Additional Procedures and Complications

In this small series, a total of five additional procedures in five patients were performed after the surgery for the flap. One large review of 70 patients, with a mean (range) age of 54.1 years (13 to 92), who underwent reverse sural artery flaps, 59% experienced a complication defined as partial tip necrosis (12 patients), complete necrosis (13 patients), infection (five patients), hematoma (two patients), unresolved osteomyelitis (two patients), and delayed healing (four patients); ultimately, 38 patients underwent surgical revision [1]. In contrast, within our cohort we had two patients with delayed healing who underwent underlying hardware removal to achieve complete flap healing (age 86 and 67 years; both without comorbidities), and one patient (age 69, the lone smoker) with a Gustillo-Anderson IIIB open tibia fracture who underwent irrigation and débridement for a pseudomonal infection before fully sealing the flap to the surrounding tissue and healing the tibia fracture. In the comparative study, only four of the 70 flaps underwent a delay procedure. In contrast, the delay was a standard component of our reverse sural artery flap procedure, regardless of patient condition or comorbidities. We credit this success to the liberal use of the 2- to 7-day sural flap delay, which allows for an extra recipient site débridement and is believed to allow the depletion of catecholamines and further establishment of retrograde flow to the flap through vasodilation and vessel recruitment. The skin bridge allows for local support to the skin of the tip of the flap through the random vascularity of the skin [3, 5, 6, 8].

Conclusions

In this series, we found 15 of 16 flaps survived with 100% viability; the one that did not eventually healed without further surgical intervention. There were five subsequent procedures performed for five patients. These were not related to viability of soft tissue coverage but rather to the patients’ underlying disease. We found fewer complications than in prior studies, even though our series including higher-risk older patients. We believe this may have been attributable to the period of delay, which has been associated with higher flap survival in prior studies [3, 7, 9]. We believe this is a procedure that can be performed by appropriately trained orthopaedic surgeons because it does not need microsurgery. Future studies could evaluate this technique among more surgeons of varied experience to remove surgeon bias.

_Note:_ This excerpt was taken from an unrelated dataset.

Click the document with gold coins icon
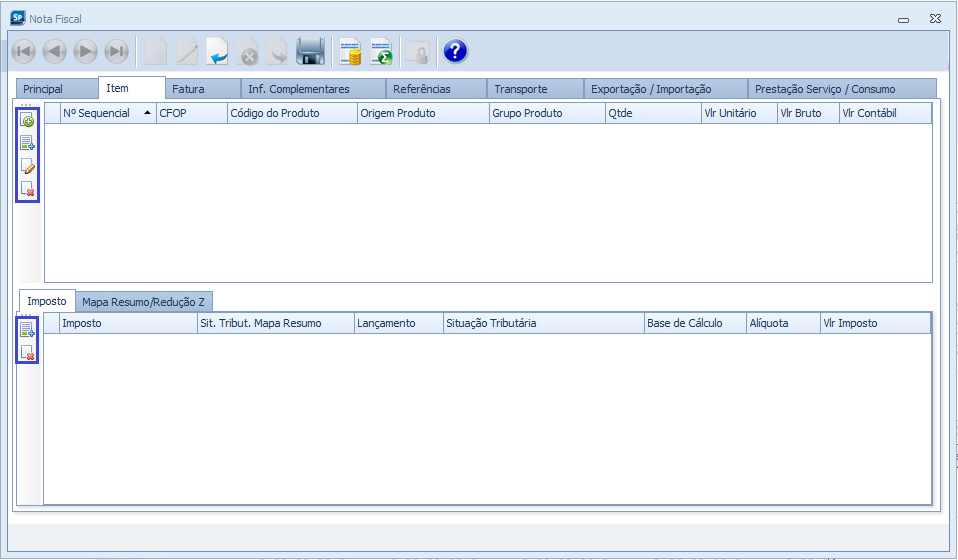The image size is (958, 560). click(x=349, y=51)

We advocate that the reverse sural artery flap can be reasonably considered when contemplating soft tissue coverage for a wound around the foot or ankle in patients older than 65 years when local tissues are insufficient.

Acknowledgments

None.

Footnotes

Each author certifies that neither he, nor any member of his immediate family, have funding or commercial associations (consultancies, stock ownership, equity interest, patent/licensing arrangements, etc) that might pose a conflict of interest in connection with the submitted article.

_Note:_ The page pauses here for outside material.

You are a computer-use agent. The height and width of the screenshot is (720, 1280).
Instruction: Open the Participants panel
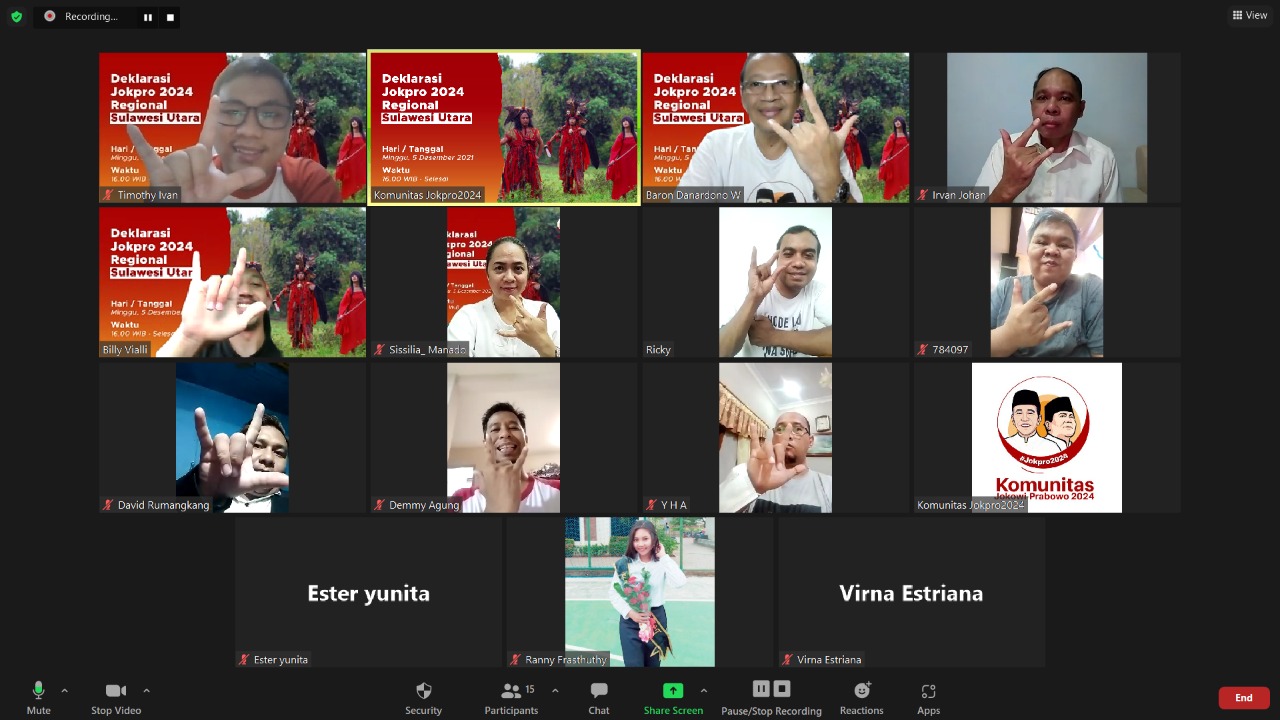(511, 691)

All ICMJE Conflict of Interest Forms for authors and Clinical Orthopaedics and Related Research® editors and board members are on file with the publication and can be viewed on request.

Clinical Orthopaedics and Related Research® neither advocates nor endorses the use of any treatment, drug, or device. Readers are encouraged to always seek additional information, including FDA approval status, of any drug or device before clinical use.

Each author certifies that his institution approved the human protocol for this investigation and that all investigations were conducted in conformity with ethical principles of research.